Caregiving is a heavy burden and it is easy to put your loved one first. But thinking about your needs as well will make you a better and more able caregiver. CancerCare offers publications on our website that will help you understand the demands of caregiving and how to be prepared and ready: “Caring Advice for Caregivers: How Can You Help Yourself?” and Caregiving for Your Loved One With Cancer. Another resource is our free Connect Education Workshop: Stress Management for Caregivers: Taking Care of Yourself Physically and Emotionally.
Family Caregiver Alliance is an organization that focuses solely on the needs of caregivers. The Caregiver Resource Directory includes chapters about symptom management at home and the goals of care in progressive illness.
Another helpful resource is the American Society of Clinical Oncology’s publication, Advanced Cancer Care Planning: What Patients and Families Need to Know About Their Choices When Facing a Serious Illness, which may be downloaded from their website or ordered free of charge.
And finally, the Colorectal Cancer Association of Canada website has many resources that could be helpful for your brother.
For Ovarian Cancer
I was diagnosed a few years ago with ovarian cancer and have finished my treatment, but now I'm afraid of recurrence. Is this normal?A.

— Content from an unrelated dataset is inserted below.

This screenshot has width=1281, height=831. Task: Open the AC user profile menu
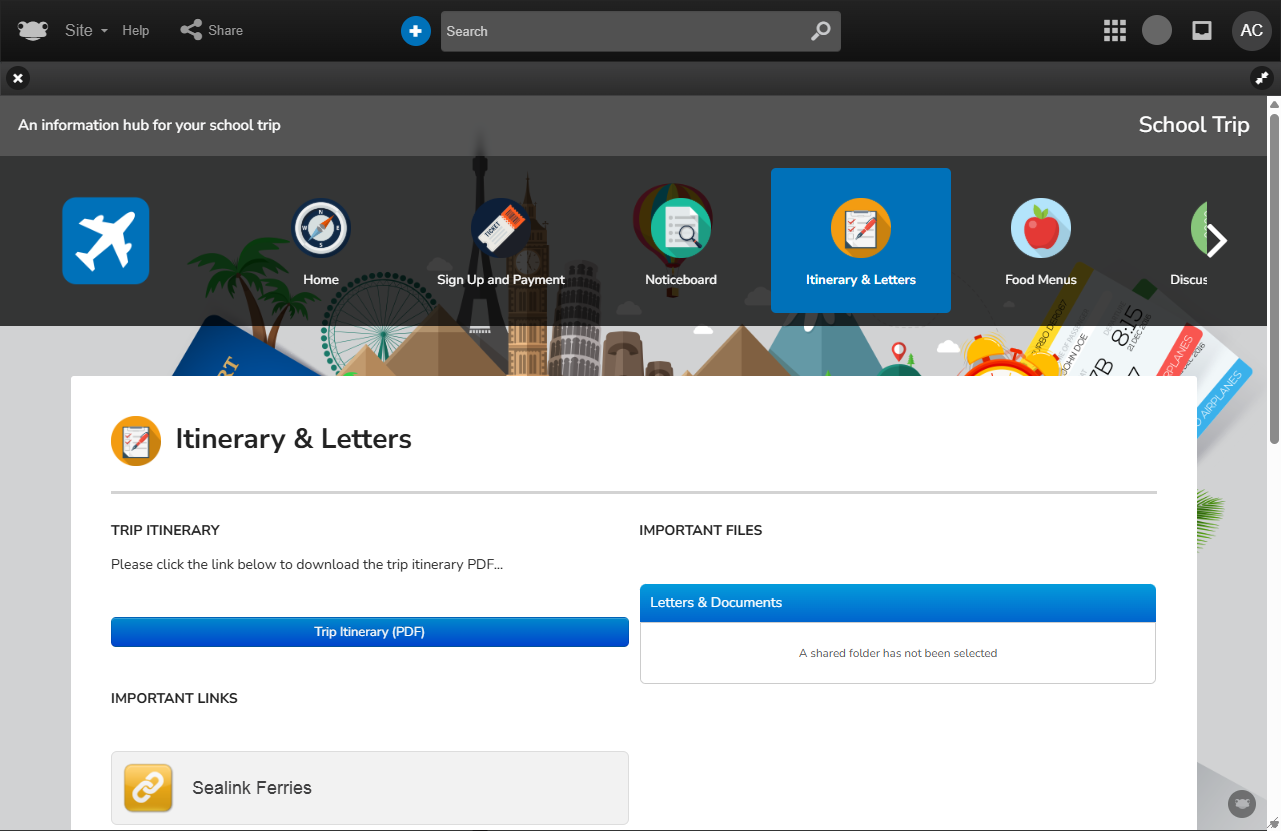click(x=1251, y=31)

After a diagnosis of ovarian cancer, a woman can feel vulnerable and experience a lot of uncertainty. The emotional, social and physical experience of having ovarian cancer can be overwhelming and living with this experience often leaves one with a fear of this happening again.
While your fears are typical, at times they many vary. For example, around the time of your check-up, blood tests, or when a milestones or anniversary is approaching you may feel sad, irritable, or anxious. Allowing yourself to acknowledge and accept your feelings is the first step. Developing ways to manage these feelings is extremely important and a way to be kind to yourself. An important act of kindness to yourself is to live in the now and find ways to balance your fear of recurrence with enjoying your life, and the hope for continued wellness.
Ways to manage fear of recurrence:
- Get support. Many women find comfort in a support group. Share your feelings and learn how others are coping with challenging and common fears, which can provide you with a community of strength and understanding. You can also speak with a CancerCare oncology social worker about your concerns.
- Take good care of yourself. Get enough sleep and reduce stress. Find things to do that are comforting such as meditation, yoga class, writing in a journal, or spending time with your pet. We all have activities we find soothing and it is important to develop these and do them when you need to.
- Communicate. Share your feelings with the people who are important to you. Let them know how you are, and what they can do to help. Set limits if you need to by deciding what you can commit to and what you can do another day.